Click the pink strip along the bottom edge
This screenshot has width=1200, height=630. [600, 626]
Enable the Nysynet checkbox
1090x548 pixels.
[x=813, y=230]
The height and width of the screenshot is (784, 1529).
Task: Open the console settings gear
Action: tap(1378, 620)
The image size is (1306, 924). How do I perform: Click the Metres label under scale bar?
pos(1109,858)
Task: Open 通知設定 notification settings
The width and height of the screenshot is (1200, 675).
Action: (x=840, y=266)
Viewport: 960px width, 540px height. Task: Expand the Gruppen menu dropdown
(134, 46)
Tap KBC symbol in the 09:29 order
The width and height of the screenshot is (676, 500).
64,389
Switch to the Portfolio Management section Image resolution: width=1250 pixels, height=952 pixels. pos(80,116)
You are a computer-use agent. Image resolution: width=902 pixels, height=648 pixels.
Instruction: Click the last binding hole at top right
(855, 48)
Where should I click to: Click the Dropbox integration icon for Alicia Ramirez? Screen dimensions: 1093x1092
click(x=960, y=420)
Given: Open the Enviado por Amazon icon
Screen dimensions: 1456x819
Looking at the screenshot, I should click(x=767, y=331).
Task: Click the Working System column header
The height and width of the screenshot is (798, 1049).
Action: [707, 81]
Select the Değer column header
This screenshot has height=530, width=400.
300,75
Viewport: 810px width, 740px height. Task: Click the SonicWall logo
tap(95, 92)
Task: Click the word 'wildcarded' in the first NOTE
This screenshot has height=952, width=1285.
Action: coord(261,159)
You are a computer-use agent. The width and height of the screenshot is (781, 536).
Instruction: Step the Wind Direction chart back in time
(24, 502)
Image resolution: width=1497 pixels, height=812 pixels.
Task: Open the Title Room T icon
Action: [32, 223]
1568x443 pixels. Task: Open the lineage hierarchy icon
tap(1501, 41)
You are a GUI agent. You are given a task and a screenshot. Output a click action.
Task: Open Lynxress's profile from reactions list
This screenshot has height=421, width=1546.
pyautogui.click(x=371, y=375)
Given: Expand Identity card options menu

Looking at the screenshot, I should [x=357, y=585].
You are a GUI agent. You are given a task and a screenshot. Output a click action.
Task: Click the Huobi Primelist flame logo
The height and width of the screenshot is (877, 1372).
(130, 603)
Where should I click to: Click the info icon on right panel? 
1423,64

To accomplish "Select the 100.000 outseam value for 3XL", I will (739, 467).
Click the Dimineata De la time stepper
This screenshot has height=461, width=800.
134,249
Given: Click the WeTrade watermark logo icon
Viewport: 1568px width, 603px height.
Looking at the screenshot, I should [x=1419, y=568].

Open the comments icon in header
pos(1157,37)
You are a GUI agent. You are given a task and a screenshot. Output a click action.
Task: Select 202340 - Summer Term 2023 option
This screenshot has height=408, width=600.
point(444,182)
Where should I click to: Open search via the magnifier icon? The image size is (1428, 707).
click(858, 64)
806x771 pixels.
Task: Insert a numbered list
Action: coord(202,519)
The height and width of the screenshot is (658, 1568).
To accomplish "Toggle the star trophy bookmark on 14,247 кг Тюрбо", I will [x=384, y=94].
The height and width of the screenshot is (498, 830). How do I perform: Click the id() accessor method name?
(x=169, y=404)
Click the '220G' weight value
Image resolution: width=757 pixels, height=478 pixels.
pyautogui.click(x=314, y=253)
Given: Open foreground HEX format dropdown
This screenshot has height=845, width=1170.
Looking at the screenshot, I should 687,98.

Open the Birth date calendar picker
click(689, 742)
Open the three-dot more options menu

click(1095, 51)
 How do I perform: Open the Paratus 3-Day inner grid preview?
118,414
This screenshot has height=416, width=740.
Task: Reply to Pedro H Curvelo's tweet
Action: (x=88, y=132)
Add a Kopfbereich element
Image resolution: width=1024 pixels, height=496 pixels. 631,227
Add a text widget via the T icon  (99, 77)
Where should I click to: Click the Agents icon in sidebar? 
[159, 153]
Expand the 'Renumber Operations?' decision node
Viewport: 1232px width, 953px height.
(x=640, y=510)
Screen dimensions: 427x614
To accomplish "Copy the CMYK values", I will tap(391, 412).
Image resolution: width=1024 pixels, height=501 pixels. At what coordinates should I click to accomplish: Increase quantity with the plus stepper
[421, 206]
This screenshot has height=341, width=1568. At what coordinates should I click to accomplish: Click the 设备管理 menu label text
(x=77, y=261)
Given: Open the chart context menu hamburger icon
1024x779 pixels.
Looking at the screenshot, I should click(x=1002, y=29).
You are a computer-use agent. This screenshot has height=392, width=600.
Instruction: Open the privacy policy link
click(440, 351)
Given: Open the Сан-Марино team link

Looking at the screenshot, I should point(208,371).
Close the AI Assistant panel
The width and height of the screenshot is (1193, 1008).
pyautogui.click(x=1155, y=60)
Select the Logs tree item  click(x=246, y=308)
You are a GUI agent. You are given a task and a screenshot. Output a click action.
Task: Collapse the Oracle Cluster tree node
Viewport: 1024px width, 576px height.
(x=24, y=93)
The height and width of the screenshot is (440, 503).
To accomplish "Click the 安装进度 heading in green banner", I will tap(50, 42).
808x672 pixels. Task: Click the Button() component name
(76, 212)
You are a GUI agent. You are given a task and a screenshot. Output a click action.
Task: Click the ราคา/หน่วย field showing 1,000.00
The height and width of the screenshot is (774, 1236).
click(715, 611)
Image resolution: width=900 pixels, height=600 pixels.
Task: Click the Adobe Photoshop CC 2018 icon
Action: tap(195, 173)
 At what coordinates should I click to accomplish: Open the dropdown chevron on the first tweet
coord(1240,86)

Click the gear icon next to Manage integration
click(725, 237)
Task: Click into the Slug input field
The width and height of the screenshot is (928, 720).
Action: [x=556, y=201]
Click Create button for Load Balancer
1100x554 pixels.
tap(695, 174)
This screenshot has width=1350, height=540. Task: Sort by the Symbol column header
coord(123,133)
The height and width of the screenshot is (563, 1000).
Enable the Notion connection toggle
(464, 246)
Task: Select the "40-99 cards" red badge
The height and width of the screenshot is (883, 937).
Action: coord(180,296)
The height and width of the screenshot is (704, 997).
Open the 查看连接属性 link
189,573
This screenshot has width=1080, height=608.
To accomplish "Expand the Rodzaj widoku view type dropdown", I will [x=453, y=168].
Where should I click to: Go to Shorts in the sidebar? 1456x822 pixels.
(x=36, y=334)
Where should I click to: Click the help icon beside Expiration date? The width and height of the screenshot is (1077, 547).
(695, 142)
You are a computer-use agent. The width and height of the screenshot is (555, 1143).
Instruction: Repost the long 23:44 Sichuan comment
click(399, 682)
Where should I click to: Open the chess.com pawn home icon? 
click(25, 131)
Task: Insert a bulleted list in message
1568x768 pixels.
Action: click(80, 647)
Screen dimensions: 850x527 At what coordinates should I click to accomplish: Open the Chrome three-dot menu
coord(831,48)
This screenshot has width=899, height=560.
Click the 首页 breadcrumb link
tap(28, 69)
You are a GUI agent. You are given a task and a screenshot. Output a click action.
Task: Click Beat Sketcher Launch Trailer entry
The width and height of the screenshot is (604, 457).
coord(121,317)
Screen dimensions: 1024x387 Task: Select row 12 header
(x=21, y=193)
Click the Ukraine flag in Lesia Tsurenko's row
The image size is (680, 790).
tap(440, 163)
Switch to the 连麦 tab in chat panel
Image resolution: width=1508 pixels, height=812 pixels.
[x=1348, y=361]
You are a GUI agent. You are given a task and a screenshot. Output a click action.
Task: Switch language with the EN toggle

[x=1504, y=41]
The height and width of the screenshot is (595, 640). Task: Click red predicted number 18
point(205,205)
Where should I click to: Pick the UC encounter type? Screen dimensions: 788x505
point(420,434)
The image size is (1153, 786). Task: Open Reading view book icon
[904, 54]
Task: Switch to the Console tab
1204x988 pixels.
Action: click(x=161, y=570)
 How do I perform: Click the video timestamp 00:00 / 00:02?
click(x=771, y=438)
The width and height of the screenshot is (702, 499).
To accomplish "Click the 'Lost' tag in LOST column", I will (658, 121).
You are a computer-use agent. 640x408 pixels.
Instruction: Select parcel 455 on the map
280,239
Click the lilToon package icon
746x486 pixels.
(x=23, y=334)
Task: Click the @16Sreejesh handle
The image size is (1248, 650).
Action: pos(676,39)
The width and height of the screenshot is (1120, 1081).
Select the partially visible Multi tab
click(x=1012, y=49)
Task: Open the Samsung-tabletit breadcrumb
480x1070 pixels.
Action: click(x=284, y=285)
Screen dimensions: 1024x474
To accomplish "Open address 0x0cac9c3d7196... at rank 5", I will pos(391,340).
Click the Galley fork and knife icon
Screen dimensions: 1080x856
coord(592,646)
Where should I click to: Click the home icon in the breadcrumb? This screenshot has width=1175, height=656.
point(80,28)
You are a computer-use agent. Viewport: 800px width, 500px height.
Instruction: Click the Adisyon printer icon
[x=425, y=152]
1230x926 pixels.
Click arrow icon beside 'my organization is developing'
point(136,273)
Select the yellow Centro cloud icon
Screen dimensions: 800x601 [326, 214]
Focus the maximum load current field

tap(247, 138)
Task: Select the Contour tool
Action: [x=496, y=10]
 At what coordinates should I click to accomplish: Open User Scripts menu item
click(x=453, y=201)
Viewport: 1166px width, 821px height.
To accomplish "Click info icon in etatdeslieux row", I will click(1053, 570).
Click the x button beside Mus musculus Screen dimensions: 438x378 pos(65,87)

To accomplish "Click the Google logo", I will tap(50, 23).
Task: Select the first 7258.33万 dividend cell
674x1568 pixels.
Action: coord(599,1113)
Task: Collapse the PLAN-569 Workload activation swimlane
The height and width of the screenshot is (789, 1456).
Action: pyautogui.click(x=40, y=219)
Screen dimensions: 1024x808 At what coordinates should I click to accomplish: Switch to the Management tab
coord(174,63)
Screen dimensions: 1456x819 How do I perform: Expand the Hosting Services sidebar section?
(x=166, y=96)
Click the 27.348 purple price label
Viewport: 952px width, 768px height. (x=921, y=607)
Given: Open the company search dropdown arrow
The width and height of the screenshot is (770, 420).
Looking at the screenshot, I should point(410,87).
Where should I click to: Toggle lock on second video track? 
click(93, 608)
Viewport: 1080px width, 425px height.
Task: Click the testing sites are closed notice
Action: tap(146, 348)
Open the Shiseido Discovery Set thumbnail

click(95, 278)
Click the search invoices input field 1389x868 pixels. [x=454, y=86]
....
▶ [Your goal]: Go through the material above, find each line with the string "tree", and copy it.

▶ [Answer below]:
Select the Logs tree item  click(x=246, y=308)
Task: Collapse the Oracle Cluster tree node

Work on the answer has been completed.